(Collected data entries)
------------------------------------------------------------

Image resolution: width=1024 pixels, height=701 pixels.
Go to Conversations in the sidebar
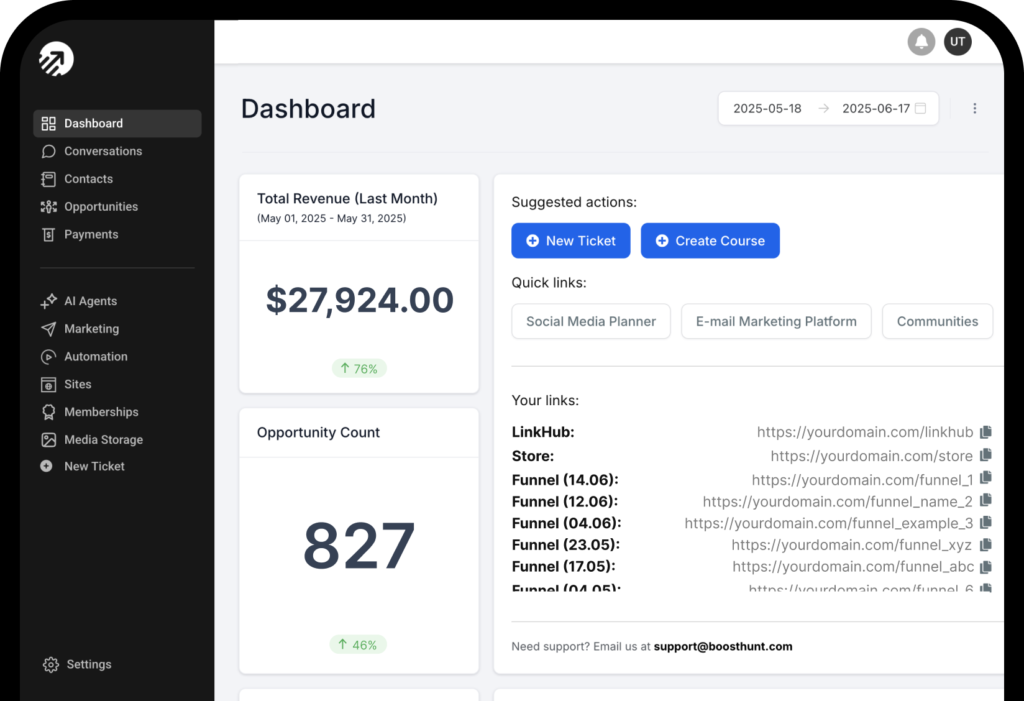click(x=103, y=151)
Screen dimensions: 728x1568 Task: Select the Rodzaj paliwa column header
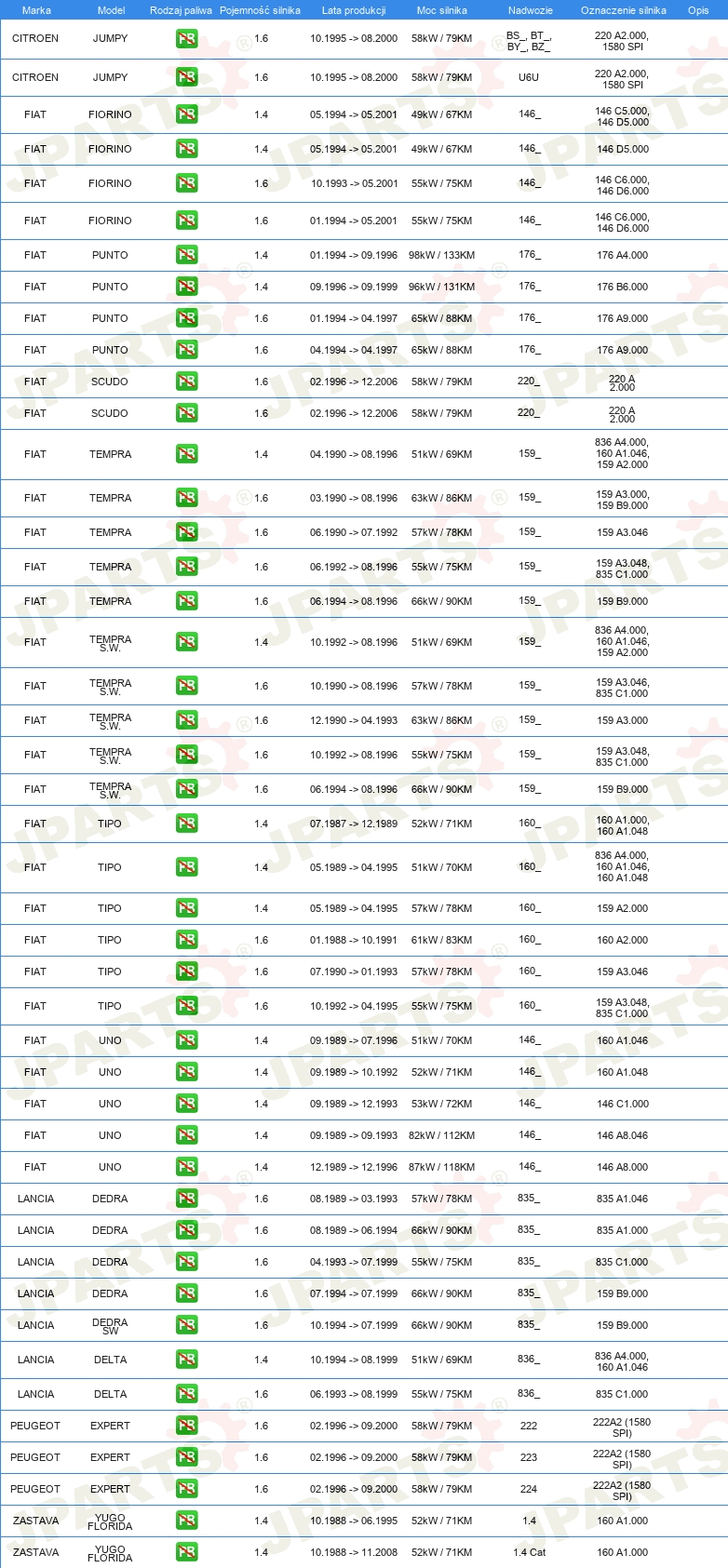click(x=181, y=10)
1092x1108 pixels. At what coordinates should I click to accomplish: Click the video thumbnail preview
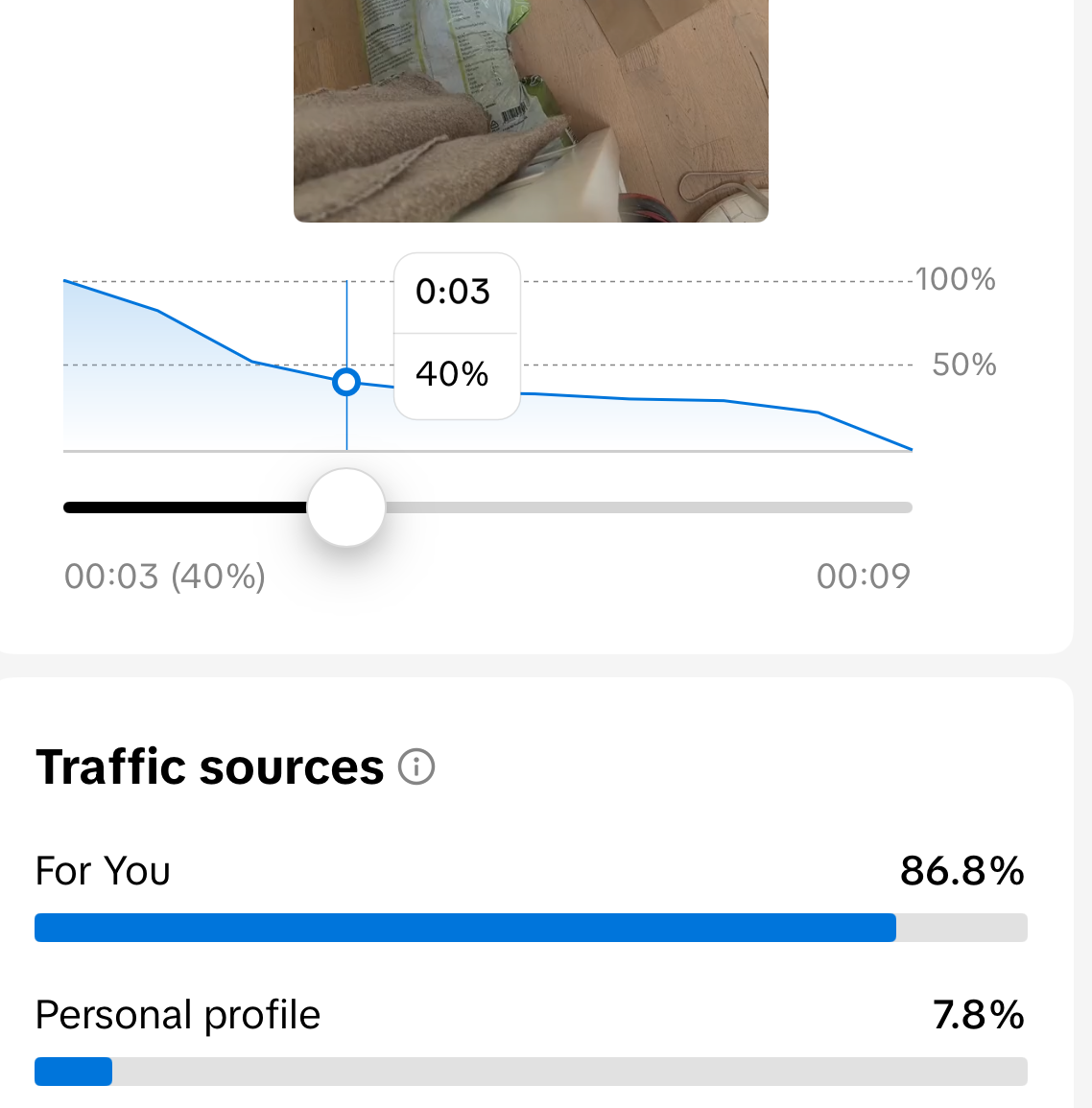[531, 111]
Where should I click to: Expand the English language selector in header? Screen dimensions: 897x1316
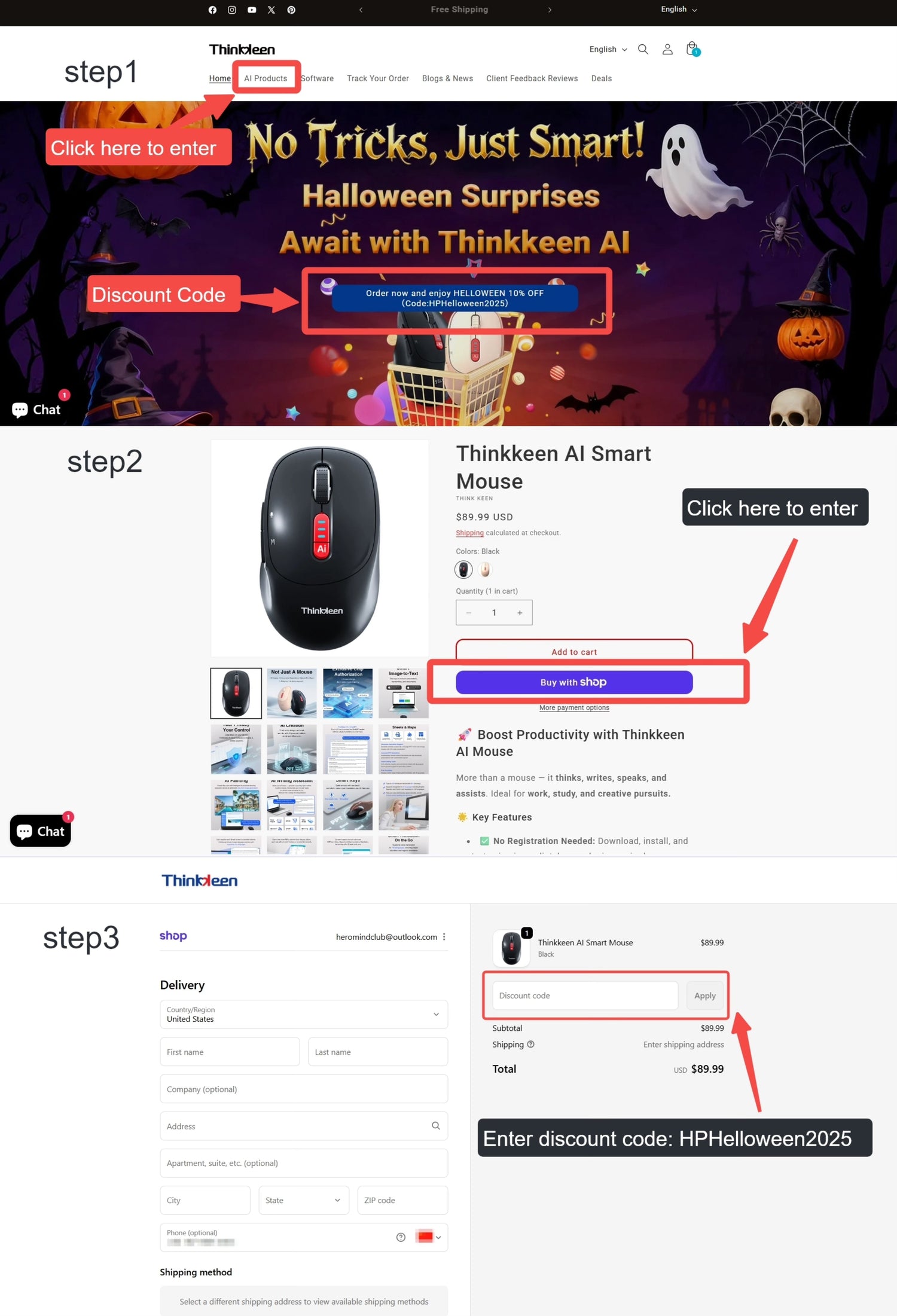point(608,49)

------------------------------------------------------------

YOUR TASK:
Apart from the pictures, return the records exactly.

SOLUTION TO THE PROBLEM:
Image resolution: width=1024 pixels, height=701 pixels.
Go to Conversations in the sidebar
click(x=103, y=151)
Screen dimensions: 728x1568 Task: Select the Rodzaj paliwa column header
click(x=181, y=10)
1092x1108 pixels. At what coordinates should I click to accomplish: Click the video thumbnail preview
[531, 111]
Where should I click to: Expand the English language selector in header? Screen dimensions: 897x1316
point(608,49)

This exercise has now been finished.